Trump salue le bilan d'Orban qui a « garanti la sécurité » en Hongrie

Un 'homme dur' mais 'respecté': Donald Trump a salué lundi l'action controversée du Premier ...
Trump salue le bilan d'Orban qui a « garanti la sécurité » en Hongrie

Trump salue le bilan d'Orban qui a

Photo: KEYSTONE/AP/EVAN VUCCI

Un 'homme dur' mais 'respecté': Donald Trump a salué lundi l'action controversée du Premier ministre hongrois.
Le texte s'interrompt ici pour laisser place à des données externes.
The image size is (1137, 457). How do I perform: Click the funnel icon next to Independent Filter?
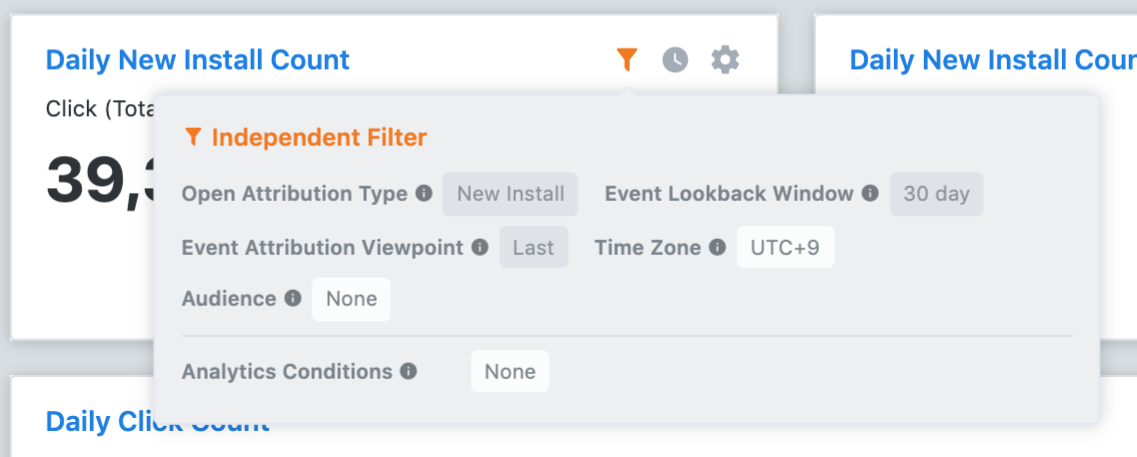point(192,136)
Viktor Orban a été reçu à la Maison Blanche malgré de vives critiques à Washington.

'Vous avez fait du bon travail et vous avez garanti la sécurité de votre pays', a dit le président des Etats-Unis au début de leur rencontre dans le Bureau ovale. 'C'est un homme dur mais c'est un homme respecté', 'partout en Europe', a-t-il ajouté.
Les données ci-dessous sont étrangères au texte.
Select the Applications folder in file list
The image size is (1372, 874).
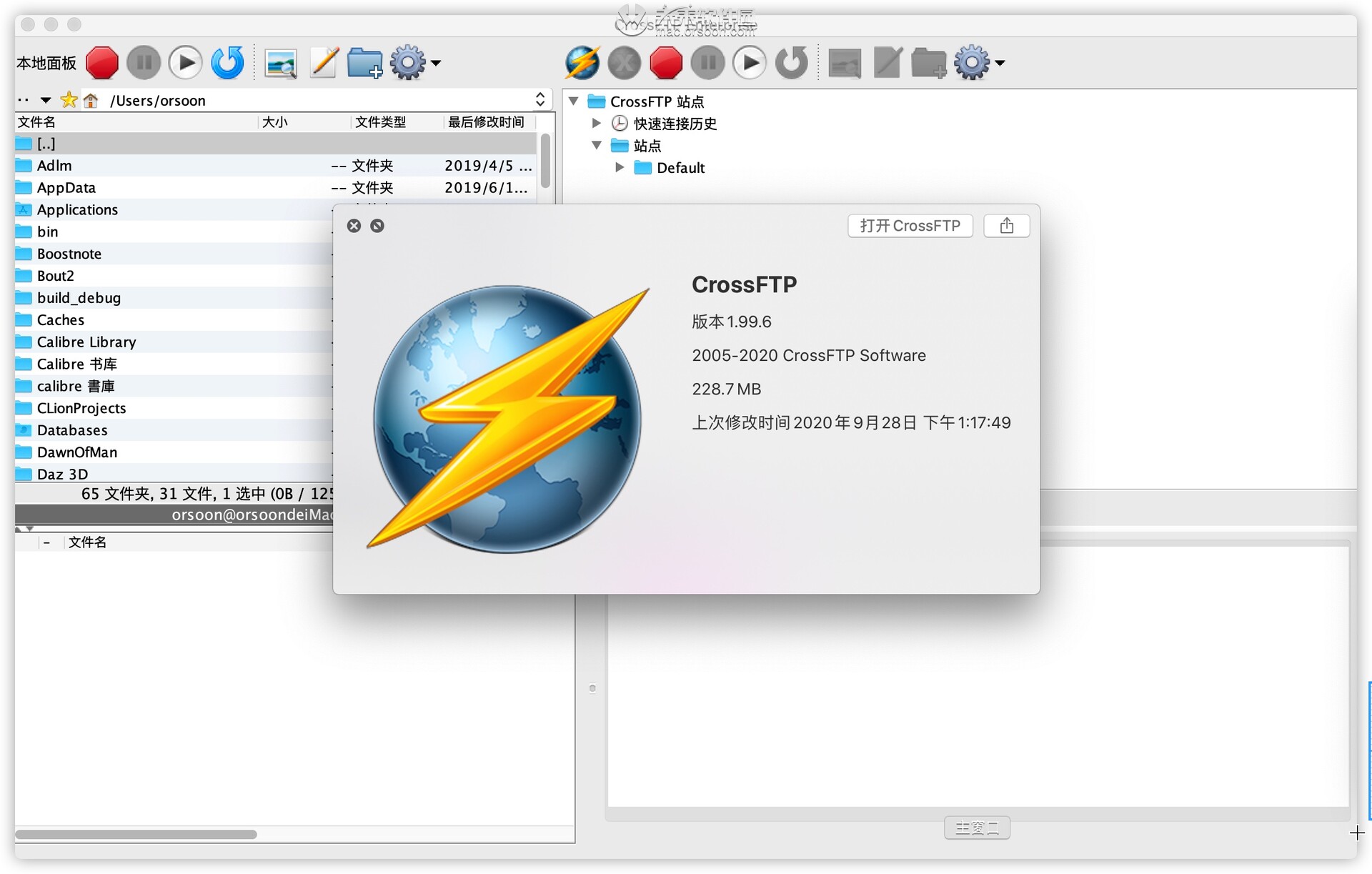click(x=77, y=209)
Viktor Orban, connu pour ses positions eurosceptiques et sa critique des démocraties 'libérales', agace les dirigeants européens jusque dans sa propre famille politique conservatrice. Il est 'apparemment un peu controversé comme moi mais ce n'est pas grave', a poursuivi le dirigeant républicain.

Lutte anti-immigration

Donald Trump s'est attardé sur leur cheval de bataille partagé, la lutte anti-immigration. 'Vous avez fait la bonne chose sur l'immigration, selon beaucoup de monde', a-t-il assuré.
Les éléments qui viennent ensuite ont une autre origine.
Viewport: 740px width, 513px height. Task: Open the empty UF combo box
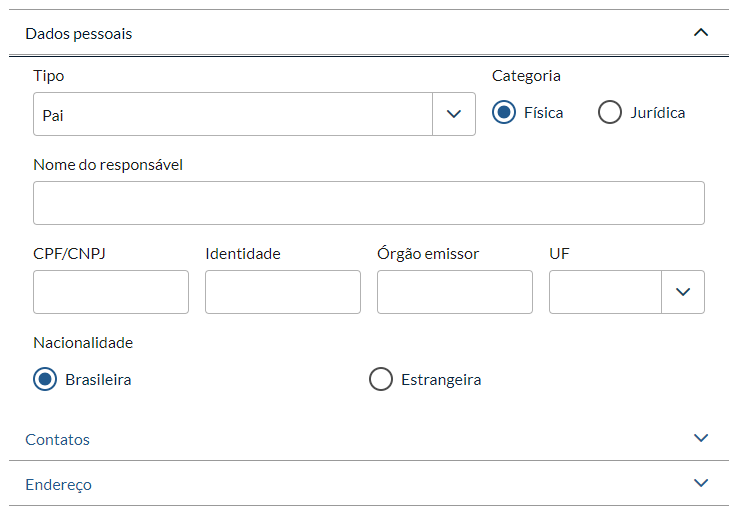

Il a estimé que les problèmes 'terribles' auxquels l'Europe était confrontée en la matière étaient dus à des choix 'différents' de ceux du chef du gouvernement hongrois -une allusion à peine voilée à la décision de la chancelière allemande Angela Merkel de laisser les frontières ouvertes aux réfugiés syriens en 2015.

Ce tête-à-tête avec le président américain, qui multiplie les piques contre l'Union européenne, offre une tribune de choix à Viktor Orban à moins de deux semaines d'élections européennes. En septembre, le Premier ministre hongrois, au pouvoir depuis 2010, avait qualifié Donald Trump d''icône' pour le mouvement souverainiste, après le discours anti-'mondialiste' de ce dernier devant l'Assemblée générale de l'ONU.

Une démocratie 'démantelée'

Cette proximité idéologique, rare en Europe, a permis un réchauffement des relations. Viktor Orban s'était régulièrement vu reprocher par l'administration démocrate de Barack Obama des atteintes à la liberté de la presse, de la justice et de la société civile. Plusieurs voix s'étaient d'ailleurs élevées pour dénoncer sa visite, la première d'un chef du gouvernement hongrois depuis 14 ans.

Il 'n'a pas sa place dans le Bureau ovale', ont estimé Rob Berschinski, de l'organisation Human Rights First, et Hal Brands, de l'université Johns Hopkins. 'Non seulement car ce sera vu comme l'adoubement d'un dirigeant qui a démantelé avec succès une démocratie, mais aussi car cela confirme une stratégie absolument menaçante pour la sécurité transatlantique', ont-ils ajouté dans une tribune publiée par le quotidien Washington Post.

En cause, notamment, la proximité croissante entre la Hongrie, membre de l'OTAN, et la Russie. Mike Pompeo avait d'ailleurs mis en garde Budapest contre ses liens avec Moscou lors d'une visite dans la capitale hongroise en février.